Echo And The Bunnymen‘s Ian McCulloch and Will Sergeant have spoken about the making of their 1984 hit ‘The Killing Moon’.
Speaking to The Guardian about the track, singer McCulloch described it as “the greatest song ever written”.
“I’m sure Paul Simon would be entitled say the same about ‘Bridge Over Troubled Water’, but for me ‘The Killing Moon’ is more than just a song,” McCulloch said. “It’s a psalm, almost hymnal. It’s about everything, from birth to death to eternity and God – whatever that is – and the eternal battle between fate and the human will. It contains the answer to the meaning of life. It’s my ‘To be or not to be…'”
McCulloch also revealed that David Bowie inspired the song’s formation initially: “I played David Bowie’s ‘Space Oddity’ backwards, then started messing around with the chords.

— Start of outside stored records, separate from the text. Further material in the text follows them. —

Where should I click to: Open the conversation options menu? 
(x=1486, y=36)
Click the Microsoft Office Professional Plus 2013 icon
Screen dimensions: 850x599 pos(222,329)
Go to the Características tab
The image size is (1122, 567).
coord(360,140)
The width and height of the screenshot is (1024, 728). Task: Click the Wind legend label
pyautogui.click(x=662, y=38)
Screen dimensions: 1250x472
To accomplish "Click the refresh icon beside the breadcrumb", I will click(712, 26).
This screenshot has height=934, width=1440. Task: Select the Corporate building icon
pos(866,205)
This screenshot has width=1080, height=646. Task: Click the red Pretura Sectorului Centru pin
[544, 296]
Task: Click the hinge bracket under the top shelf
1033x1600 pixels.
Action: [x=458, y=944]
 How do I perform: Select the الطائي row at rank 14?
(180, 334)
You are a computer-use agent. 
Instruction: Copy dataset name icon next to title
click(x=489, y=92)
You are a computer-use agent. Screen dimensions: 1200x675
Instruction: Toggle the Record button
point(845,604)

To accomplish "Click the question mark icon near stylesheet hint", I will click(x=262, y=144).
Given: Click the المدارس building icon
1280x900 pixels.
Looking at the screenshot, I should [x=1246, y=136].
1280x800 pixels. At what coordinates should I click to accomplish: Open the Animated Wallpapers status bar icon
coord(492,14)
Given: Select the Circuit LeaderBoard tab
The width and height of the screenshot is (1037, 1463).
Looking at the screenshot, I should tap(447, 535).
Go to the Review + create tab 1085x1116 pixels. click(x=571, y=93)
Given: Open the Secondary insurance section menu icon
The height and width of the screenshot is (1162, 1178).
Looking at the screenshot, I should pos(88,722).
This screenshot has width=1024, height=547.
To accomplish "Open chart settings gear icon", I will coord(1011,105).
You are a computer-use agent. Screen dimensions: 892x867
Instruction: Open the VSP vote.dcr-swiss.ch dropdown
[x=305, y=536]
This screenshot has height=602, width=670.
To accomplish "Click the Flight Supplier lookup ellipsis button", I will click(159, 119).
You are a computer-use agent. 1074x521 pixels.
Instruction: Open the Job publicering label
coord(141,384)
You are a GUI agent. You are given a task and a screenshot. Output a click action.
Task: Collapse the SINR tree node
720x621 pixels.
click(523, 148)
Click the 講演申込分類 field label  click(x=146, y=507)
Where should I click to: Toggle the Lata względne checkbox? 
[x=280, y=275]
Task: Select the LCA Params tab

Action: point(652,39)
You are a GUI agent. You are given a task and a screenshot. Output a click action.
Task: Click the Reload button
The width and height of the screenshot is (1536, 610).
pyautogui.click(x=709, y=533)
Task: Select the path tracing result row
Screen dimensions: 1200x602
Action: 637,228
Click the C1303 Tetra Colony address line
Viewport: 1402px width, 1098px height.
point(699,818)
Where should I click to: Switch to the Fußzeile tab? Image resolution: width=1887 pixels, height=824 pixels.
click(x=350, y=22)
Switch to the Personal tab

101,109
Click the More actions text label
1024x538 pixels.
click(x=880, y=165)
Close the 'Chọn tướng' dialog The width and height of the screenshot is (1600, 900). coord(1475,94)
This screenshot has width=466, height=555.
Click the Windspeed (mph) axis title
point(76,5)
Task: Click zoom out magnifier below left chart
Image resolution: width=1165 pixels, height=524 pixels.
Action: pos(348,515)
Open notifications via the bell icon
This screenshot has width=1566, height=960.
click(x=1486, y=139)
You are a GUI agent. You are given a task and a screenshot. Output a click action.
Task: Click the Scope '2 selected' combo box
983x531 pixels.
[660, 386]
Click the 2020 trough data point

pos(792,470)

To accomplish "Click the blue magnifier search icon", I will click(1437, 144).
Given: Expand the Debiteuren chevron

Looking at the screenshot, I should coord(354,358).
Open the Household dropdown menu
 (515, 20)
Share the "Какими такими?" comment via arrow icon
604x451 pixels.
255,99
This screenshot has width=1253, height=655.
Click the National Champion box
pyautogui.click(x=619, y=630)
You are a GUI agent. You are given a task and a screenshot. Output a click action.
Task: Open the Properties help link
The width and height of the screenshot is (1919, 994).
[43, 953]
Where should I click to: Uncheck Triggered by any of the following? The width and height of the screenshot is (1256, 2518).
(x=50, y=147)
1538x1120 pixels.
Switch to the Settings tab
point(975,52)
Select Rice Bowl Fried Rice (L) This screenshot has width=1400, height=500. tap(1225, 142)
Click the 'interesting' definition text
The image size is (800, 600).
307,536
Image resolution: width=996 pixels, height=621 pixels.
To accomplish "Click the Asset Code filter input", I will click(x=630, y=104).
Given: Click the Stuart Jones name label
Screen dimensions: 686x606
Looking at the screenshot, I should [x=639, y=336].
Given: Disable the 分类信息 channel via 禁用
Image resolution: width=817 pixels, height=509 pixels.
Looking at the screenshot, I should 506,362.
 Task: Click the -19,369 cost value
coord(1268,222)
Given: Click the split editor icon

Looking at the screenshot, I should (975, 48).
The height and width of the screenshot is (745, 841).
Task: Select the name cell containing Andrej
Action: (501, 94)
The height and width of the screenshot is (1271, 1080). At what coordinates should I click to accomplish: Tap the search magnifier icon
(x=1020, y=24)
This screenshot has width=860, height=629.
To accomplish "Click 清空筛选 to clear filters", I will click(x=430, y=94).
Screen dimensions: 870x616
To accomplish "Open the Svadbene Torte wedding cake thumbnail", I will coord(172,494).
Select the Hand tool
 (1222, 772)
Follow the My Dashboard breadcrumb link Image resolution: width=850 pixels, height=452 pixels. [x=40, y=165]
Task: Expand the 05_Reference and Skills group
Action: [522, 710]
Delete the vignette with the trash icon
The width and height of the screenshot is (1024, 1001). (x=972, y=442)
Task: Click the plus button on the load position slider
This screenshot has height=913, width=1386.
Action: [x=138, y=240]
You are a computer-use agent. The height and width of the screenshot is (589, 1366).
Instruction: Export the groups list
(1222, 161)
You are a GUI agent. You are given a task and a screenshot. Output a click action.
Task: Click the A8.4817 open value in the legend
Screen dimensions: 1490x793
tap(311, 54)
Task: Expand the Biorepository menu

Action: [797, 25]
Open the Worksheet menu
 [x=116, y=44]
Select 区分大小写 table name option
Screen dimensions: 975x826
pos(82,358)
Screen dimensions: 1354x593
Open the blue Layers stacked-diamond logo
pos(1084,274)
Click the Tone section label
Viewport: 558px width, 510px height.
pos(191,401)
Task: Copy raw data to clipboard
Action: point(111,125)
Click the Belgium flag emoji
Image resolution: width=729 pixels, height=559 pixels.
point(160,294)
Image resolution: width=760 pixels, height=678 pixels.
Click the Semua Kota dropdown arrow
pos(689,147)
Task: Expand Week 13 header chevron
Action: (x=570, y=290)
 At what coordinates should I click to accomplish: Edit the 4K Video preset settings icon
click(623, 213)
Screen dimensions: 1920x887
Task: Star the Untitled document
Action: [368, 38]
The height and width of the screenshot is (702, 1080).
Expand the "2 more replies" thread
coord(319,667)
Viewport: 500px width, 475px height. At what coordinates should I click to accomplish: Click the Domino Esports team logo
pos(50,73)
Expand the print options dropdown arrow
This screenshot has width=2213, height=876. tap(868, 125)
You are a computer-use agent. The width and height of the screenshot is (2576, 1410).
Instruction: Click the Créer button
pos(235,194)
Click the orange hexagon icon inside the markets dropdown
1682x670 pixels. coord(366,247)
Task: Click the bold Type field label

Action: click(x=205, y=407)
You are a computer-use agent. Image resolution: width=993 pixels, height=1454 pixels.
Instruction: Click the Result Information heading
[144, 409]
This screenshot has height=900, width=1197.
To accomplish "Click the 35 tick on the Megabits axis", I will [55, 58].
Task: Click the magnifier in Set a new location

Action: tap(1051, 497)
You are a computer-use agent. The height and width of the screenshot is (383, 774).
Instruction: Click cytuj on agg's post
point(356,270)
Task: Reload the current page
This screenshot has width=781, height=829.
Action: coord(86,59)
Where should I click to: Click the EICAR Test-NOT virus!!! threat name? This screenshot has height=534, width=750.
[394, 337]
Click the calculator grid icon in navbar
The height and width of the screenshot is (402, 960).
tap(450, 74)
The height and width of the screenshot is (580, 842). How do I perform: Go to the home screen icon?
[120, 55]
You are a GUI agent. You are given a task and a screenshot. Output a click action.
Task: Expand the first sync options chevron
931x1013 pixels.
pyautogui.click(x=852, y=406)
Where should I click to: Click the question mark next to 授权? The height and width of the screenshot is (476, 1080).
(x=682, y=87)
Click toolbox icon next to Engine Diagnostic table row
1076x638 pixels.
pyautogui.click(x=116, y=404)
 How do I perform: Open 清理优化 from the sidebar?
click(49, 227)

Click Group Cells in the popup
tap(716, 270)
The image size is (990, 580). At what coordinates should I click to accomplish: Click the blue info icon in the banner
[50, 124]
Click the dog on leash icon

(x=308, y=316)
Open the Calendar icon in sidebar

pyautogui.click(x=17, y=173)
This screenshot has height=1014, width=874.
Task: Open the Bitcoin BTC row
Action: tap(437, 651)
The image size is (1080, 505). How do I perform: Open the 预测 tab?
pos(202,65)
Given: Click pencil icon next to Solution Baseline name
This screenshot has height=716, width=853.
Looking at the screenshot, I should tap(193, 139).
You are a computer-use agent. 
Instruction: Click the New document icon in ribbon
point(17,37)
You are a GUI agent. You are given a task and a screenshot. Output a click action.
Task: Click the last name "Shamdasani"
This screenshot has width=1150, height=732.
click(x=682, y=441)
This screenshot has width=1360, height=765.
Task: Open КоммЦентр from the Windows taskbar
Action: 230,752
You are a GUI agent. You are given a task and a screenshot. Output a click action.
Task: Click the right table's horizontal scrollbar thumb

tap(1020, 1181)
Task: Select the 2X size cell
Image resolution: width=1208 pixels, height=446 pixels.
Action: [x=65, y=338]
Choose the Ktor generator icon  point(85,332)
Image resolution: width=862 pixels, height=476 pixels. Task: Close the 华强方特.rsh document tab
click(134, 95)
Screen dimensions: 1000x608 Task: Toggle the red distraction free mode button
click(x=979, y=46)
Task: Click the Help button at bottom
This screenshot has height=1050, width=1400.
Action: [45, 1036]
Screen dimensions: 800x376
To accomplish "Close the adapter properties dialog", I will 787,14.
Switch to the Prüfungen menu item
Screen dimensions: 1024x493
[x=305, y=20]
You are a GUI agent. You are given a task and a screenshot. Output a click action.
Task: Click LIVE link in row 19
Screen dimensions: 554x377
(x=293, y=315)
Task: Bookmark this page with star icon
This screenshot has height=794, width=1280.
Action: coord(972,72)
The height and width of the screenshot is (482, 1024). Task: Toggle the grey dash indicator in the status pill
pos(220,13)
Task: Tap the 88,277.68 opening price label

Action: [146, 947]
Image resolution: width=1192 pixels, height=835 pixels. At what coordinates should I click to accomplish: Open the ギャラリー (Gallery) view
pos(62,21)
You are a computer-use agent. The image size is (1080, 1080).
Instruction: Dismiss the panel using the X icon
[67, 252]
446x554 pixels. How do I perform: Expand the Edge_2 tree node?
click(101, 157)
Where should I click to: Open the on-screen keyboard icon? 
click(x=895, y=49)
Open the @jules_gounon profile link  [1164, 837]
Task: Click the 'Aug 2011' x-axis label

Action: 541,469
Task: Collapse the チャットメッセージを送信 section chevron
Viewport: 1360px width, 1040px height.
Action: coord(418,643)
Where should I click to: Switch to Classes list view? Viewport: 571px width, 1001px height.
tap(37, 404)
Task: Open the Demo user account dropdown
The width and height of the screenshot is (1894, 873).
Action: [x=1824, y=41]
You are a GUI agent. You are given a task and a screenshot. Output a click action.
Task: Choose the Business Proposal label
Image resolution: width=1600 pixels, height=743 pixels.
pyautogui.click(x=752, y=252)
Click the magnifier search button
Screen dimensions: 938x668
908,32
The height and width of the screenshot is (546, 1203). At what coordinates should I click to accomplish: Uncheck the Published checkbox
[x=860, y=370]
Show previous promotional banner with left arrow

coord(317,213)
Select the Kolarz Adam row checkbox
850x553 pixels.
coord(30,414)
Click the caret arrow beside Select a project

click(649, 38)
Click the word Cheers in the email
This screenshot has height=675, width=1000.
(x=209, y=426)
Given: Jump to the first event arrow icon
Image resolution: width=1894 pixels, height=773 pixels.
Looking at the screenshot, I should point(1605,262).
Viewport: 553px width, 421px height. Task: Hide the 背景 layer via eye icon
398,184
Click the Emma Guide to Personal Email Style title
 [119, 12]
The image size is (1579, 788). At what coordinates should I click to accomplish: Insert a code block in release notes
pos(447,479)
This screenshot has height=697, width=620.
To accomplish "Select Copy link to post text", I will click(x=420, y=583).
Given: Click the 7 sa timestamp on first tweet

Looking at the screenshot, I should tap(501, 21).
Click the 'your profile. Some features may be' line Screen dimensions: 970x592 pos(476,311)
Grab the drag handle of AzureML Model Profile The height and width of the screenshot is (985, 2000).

By the time I’d finished, it sounded nothing like ‘Space Oddity’.”
Guitarist Will Sergeant also discussed how the song made it onto the soundtrack of cult film ‘Donnie Darko’.
He said: “Years after it was a hit, we got an email saying this bloke wanted to use the song in a film, Donnie Darko, which we didn’t think would go anywhere, so accepted a one-off £3,000. Then when the director did the director’s cut he replaced ‘The Killing Moon’ with ‘Never Tear Us Apart’ by INXS. Aren’t some people knobheads?”
Echo And The Bunnymen released new album ‘Meteorites’ in May 2014. Read the NME review here.
Last year, McCulloch joined Arcade Fire onstage at London’s Earls Court. He performed 1983 Echo And The Bunnymen track ‘The Cutter’ with the Canadian band.
Speaking in a video interview with NME following the gig, the singer said that it was “a real thrill” to be asked to perform with the group when they headlined the first of two nights at the venue in June 2014.